Collected data entries
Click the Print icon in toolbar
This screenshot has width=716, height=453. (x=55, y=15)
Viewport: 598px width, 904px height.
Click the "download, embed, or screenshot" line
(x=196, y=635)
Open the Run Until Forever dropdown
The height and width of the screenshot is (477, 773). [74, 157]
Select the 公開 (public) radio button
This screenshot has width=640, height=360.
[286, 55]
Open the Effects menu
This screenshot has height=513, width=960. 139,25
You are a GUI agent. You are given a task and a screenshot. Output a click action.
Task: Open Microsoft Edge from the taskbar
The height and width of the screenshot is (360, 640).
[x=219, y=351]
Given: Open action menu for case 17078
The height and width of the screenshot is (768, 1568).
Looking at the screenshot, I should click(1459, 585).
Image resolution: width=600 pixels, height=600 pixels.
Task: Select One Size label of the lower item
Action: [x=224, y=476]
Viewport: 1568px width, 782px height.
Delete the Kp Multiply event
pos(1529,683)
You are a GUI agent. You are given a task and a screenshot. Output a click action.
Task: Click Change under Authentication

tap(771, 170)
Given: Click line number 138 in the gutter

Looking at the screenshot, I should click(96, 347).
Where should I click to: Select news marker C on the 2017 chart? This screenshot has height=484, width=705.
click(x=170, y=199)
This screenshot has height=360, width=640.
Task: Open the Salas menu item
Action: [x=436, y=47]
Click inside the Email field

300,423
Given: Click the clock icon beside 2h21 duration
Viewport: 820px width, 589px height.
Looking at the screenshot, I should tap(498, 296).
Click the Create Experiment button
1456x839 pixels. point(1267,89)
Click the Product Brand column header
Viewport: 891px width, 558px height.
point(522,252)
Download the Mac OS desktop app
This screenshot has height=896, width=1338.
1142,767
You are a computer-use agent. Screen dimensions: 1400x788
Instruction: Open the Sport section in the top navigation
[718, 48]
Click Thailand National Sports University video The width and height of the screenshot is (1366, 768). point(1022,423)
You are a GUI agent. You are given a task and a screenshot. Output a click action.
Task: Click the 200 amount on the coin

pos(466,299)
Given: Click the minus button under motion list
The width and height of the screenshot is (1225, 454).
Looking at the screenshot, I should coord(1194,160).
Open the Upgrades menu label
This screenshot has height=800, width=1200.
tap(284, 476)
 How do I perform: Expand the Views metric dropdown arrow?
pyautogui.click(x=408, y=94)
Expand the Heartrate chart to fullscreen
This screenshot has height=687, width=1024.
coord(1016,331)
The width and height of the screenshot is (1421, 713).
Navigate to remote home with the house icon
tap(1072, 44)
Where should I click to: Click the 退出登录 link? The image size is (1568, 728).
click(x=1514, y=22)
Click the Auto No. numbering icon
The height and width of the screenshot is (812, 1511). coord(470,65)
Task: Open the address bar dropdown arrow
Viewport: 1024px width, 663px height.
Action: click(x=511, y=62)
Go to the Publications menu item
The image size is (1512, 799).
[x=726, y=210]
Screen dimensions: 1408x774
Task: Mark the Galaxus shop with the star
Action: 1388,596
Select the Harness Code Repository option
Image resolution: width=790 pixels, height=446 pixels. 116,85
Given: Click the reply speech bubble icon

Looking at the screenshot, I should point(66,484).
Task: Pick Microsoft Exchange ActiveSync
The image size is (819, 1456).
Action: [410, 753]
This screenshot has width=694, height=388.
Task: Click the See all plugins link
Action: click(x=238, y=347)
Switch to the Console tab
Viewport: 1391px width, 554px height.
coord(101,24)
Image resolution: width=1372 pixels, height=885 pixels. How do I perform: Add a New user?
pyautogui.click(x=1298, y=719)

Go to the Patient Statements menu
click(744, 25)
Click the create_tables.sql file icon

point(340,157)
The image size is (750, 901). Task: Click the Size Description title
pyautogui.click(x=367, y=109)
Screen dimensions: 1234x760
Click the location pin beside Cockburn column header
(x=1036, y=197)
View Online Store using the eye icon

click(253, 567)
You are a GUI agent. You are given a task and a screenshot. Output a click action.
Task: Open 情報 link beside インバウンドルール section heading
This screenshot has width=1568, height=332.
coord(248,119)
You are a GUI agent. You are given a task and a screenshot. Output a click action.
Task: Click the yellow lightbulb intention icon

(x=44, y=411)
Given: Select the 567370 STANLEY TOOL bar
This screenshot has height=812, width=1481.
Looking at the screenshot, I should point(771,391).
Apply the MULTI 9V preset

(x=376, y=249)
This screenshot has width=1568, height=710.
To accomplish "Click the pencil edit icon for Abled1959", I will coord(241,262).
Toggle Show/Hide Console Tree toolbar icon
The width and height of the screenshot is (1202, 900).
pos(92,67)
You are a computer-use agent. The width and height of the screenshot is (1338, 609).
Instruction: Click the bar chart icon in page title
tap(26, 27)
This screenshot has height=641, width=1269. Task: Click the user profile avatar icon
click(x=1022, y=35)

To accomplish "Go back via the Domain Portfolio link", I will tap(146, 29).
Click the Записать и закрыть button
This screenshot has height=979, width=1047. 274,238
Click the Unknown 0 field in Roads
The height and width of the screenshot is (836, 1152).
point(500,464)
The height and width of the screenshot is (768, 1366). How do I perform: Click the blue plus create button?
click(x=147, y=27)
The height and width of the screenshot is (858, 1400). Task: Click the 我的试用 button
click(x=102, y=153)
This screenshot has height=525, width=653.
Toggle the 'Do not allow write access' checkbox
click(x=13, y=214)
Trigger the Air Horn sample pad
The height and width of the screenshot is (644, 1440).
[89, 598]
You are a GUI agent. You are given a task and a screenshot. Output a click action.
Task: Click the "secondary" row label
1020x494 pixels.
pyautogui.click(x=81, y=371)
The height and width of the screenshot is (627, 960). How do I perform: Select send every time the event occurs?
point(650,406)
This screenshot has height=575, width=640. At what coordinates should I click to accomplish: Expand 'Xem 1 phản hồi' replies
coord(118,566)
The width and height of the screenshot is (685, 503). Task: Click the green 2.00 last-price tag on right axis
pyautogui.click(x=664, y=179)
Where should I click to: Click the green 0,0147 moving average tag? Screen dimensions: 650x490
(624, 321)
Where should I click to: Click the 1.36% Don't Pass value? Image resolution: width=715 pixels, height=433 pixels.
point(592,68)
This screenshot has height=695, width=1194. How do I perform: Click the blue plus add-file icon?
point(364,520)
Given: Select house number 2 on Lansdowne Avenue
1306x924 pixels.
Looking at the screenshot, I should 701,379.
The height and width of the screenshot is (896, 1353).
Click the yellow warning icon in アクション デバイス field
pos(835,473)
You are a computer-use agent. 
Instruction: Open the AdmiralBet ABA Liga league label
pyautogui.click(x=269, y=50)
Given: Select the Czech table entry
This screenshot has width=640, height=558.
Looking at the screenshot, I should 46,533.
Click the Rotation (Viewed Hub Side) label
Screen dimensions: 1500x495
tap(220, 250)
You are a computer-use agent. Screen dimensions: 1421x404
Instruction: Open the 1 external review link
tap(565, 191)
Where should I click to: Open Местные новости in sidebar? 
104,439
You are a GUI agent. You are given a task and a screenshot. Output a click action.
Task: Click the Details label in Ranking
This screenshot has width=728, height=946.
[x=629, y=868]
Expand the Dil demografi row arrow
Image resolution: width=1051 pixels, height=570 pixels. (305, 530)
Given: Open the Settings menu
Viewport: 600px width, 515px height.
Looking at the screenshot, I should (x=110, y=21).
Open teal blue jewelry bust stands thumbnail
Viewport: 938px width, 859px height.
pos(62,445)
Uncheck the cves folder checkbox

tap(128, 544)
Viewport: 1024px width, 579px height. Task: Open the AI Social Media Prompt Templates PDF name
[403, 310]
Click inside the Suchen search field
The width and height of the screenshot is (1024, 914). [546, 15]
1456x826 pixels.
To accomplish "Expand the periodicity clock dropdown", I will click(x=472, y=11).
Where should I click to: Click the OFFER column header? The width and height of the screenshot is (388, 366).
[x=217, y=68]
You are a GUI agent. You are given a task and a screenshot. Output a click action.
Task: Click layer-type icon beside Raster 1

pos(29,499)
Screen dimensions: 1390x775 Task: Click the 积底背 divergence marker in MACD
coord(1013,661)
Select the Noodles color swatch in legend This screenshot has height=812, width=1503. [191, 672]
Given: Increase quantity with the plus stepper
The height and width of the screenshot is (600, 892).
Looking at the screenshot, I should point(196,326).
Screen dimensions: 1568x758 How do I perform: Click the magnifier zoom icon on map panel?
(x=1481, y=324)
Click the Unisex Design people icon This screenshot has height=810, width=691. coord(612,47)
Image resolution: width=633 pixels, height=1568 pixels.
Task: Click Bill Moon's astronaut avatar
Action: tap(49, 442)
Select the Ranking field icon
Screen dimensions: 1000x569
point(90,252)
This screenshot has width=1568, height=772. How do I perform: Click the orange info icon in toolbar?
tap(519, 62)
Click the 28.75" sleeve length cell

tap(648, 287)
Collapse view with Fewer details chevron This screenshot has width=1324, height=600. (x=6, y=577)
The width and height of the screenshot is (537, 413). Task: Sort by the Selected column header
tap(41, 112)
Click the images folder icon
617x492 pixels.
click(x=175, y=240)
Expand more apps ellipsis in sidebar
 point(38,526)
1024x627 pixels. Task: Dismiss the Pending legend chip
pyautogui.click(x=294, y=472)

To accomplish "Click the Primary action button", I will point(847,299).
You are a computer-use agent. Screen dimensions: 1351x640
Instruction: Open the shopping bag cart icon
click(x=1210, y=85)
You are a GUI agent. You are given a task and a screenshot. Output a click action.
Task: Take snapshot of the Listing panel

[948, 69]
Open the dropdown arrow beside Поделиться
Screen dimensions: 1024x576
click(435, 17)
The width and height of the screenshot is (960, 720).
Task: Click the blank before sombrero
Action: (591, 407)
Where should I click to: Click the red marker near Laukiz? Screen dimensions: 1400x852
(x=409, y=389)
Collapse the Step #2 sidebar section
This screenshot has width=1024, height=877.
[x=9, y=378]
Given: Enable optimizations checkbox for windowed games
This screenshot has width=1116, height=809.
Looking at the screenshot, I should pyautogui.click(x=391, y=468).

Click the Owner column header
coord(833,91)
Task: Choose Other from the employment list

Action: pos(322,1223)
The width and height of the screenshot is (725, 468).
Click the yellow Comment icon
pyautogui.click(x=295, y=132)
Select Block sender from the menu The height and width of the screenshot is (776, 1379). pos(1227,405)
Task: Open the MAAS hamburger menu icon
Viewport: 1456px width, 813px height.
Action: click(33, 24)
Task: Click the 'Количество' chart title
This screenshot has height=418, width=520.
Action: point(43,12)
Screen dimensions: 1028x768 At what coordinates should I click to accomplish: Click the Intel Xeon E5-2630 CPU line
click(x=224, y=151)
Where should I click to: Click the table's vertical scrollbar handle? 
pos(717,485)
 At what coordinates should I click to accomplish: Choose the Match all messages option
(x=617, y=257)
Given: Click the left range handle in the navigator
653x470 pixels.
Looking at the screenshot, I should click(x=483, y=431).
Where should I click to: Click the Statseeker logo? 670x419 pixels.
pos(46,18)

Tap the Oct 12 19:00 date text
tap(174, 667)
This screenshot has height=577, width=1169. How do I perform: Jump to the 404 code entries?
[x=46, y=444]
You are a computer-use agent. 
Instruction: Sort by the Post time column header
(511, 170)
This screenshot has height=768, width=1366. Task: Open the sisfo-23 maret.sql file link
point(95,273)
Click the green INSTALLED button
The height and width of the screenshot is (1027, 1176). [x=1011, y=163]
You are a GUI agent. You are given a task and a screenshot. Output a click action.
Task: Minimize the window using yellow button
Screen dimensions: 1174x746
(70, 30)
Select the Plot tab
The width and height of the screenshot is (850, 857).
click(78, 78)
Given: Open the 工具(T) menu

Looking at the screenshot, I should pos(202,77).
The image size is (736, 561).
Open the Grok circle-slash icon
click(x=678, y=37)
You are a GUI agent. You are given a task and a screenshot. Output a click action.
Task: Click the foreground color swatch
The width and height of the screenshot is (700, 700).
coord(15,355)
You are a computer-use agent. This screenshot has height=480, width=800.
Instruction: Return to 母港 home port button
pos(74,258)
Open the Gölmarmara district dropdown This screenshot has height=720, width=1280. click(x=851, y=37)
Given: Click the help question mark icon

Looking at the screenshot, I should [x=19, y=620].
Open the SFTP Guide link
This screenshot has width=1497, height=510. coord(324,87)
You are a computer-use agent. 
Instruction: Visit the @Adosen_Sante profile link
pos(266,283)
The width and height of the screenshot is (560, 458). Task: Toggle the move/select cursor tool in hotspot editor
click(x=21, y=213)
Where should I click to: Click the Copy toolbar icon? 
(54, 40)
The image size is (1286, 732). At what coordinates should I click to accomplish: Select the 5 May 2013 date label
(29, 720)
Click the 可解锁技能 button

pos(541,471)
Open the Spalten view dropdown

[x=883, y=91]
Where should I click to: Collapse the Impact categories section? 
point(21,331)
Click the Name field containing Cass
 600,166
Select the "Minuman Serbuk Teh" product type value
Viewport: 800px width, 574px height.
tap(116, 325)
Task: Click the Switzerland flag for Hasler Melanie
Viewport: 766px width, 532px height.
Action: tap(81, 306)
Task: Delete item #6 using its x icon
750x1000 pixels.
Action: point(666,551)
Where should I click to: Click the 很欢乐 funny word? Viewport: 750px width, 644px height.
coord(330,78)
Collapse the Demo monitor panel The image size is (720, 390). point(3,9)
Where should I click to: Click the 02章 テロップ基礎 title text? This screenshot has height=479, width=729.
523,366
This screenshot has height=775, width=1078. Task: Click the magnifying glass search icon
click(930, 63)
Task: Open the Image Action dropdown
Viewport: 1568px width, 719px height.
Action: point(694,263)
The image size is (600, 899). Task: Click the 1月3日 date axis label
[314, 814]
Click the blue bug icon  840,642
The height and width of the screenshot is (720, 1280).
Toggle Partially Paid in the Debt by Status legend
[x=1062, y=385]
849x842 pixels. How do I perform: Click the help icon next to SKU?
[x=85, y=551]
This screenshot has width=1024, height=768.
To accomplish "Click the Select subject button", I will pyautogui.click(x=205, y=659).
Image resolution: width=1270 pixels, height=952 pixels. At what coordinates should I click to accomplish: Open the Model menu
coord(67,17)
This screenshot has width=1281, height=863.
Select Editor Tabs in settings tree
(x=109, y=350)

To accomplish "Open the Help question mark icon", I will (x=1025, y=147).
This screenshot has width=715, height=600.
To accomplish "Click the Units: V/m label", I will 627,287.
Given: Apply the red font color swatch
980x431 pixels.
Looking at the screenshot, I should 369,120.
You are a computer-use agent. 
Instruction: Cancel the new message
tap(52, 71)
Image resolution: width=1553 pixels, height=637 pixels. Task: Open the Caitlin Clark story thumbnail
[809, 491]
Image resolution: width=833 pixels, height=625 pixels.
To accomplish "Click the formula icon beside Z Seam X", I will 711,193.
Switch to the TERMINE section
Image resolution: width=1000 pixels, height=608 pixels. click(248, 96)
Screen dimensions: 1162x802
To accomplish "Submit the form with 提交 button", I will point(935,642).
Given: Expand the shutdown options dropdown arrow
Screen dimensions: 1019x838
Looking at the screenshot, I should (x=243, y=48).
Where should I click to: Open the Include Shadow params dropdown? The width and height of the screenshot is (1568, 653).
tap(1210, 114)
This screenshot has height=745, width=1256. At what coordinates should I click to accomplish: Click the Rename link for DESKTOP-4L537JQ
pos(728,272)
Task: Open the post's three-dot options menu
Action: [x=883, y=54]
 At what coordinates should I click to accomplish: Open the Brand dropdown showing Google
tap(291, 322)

- **Assignment**: Copy the lines above exactly, beginning at the line that has "How do I perform: Expand" and stopping after the line that has "Task: Open the address bar dropdown arrow", and omit the rest.

- **Written response**:
 How do I perform: Expand the Views metric dropdown arrow?
pyautogui.click(x=408, y=94)
Expand the Heartrate chart to fullscreen
This screenshot has height=687, width=1024.
coord(1016,331)
The width and height of the screenshot is (1421, 713).
Navigate to remote home with the house icon
tap(1072, 44)
Where should I click to: Click the 退出登录 link? The image size is (1568, 728).
click(x=1514, y=22)
Click the Auto No. numbering icon
The height and width of the screenshot is (812, 1511). coord(470,65)
Task: Open the address bar dropdown arrow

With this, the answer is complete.